>> Start Data for this task
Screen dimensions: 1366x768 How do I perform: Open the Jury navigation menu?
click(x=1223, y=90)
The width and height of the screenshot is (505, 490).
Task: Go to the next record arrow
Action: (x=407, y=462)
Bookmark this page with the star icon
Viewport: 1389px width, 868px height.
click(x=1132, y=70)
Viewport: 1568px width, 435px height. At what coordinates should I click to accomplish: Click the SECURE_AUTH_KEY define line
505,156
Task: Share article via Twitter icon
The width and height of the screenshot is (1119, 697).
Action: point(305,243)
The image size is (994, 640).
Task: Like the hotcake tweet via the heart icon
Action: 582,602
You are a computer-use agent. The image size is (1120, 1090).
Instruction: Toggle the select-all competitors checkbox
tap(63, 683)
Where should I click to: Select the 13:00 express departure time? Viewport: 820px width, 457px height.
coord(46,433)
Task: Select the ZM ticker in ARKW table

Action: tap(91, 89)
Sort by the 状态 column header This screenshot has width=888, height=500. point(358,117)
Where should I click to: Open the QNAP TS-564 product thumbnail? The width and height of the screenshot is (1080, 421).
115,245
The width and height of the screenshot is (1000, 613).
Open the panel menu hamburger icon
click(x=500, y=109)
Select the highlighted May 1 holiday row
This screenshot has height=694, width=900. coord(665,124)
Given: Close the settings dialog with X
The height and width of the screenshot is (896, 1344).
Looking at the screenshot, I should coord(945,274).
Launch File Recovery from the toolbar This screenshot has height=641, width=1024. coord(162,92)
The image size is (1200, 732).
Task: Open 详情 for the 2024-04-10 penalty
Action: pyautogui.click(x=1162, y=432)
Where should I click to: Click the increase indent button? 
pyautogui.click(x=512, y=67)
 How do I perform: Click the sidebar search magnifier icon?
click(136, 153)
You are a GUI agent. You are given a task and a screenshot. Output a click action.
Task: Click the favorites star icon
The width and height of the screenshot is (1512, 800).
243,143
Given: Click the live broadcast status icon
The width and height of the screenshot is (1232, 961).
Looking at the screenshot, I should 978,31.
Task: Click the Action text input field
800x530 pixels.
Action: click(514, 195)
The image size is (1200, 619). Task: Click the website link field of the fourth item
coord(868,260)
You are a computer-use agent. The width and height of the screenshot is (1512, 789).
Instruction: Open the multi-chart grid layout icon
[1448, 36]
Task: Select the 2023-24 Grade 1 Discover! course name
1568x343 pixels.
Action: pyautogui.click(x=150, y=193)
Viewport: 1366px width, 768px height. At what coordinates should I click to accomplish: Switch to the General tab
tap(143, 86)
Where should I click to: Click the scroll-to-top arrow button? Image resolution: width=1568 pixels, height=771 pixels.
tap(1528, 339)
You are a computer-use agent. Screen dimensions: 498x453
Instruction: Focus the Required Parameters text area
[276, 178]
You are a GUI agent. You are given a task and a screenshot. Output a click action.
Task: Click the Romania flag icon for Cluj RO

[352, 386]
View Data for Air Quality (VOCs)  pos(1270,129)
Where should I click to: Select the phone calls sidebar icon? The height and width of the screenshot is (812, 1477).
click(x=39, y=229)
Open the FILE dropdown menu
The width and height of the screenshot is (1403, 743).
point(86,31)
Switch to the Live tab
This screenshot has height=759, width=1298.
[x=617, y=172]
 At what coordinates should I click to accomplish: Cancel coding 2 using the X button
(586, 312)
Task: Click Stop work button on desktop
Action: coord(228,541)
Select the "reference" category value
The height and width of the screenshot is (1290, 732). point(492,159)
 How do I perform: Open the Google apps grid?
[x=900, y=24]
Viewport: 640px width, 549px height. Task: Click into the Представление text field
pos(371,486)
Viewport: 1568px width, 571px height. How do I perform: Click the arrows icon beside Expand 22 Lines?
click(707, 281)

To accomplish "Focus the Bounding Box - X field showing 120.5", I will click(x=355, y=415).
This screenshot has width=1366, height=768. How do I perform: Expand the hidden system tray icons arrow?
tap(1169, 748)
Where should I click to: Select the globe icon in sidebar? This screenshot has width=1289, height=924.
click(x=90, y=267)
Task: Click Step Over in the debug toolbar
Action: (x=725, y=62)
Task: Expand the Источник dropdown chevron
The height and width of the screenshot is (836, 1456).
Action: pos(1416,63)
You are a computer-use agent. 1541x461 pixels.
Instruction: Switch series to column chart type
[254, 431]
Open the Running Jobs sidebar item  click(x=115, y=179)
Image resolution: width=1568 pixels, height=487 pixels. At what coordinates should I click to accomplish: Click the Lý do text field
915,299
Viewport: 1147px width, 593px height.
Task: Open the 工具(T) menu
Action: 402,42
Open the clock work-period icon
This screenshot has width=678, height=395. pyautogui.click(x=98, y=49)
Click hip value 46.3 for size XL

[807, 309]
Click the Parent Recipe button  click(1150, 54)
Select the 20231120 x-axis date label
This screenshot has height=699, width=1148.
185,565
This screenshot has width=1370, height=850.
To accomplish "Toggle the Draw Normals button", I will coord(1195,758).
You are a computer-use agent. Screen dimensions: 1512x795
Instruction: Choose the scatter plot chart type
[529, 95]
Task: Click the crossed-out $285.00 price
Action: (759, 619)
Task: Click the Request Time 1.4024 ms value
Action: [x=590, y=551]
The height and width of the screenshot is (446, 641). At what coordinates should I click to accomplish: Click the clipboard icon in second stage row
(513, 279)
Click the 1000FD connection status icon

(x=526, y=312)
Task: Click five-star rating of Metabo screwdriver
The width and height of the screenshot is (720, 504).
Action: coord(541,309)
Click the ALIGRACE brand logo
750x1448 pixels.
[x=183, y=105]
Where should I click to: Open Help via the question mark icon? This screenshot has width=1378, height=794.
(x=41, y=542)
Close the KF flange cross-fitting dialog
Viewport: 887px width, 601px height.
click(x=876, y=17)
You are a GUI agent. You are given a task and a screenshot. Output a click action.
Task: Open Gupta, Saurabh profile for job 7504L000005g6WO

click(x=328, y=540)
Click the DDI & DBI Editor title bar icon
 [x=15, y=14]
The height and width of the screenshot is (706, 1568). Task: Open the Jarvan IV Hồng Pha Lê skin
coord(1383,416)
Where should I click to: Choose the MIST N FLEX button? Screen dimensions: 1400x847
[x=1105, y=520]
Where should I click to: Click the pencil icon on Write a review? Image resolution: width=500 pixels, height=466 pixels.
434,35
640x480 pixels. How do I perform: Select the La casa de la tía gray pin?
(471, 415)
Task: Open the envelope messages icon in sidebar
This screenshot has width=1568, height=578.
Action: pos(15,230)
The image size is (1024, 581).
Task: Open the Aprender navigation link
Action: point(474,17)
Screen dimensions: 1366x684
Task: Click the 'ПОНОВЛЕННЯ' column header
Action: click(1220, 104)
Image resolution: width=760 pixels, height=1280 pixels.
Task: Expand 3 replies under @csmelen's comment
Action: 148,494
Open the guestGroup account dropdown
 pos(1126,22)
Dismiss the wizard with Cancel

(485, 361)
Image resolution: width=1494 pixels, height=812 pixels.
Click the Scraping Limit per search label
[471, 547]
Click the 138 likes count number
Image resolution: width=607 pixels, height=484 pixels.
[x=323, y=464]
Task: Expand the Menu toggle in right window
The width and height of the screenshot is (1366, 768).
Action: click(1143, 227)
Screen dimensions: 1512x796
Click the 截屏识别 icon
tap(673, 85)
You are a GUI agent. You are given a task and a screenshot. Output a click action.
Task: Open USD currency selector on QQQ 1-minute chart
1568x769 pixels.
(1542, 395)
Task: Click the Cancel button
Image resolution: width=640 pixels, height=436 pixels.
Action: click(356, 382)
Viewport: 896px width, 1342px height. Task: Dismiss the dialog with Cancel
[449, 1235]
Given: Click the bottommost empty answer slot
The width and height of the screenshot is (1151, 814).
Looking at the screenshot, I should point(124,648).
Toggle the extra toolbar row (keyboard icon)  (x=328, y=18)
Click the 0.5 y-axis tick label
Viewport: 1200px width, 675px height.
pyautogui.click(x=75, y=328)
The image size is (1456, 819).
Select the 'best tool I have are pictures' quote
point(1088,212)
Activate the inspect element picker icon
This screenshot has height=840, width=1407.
>> End Data for this task
What is being asked:
Please return the entries unchanged, starting with the line that contains "Task: Click the Action text input field" and going on through the line that contains "View Data for", with both of those lines included.

Exercise output:
Task: Click the Action text input field
800x530 pixels.
Action: click(514, 195)
The image size is (1200, 619). Task: Click the website link field of the fourth item
coord(868,260)
You are a computer-use agent. The width and height of the screenshot is (1512, 789).
Instruction: Open the multi-chart grid layout icon
[1448, 36]
Task: Select the 2023-24 Grade 1 Discover! course name
1568x343 pixels.
Action: pyautogui.click(x=150, y=193)
Viewport: 1366px width, 768px height. At what coordinates should I click to accomplish: Switch to the General tab
tap(143, 86)
Where should I click to: Click the scroll-to-top arrow button? Image resolution: width=1568 pixels, height=771 pixels.
tap(1528, 339)
You are a computer-use agent. Screen dimensions: 498x453
Instruction: Focus the Required Parameters text area
[276, 178]
You are a GUI agent. You are given a task and a screenshot. Output a click action.
Task: Click the Romania flag icon for Cluj RO

[352, 386]
View Data for Air Quality (VOCs)  pos(1270,129)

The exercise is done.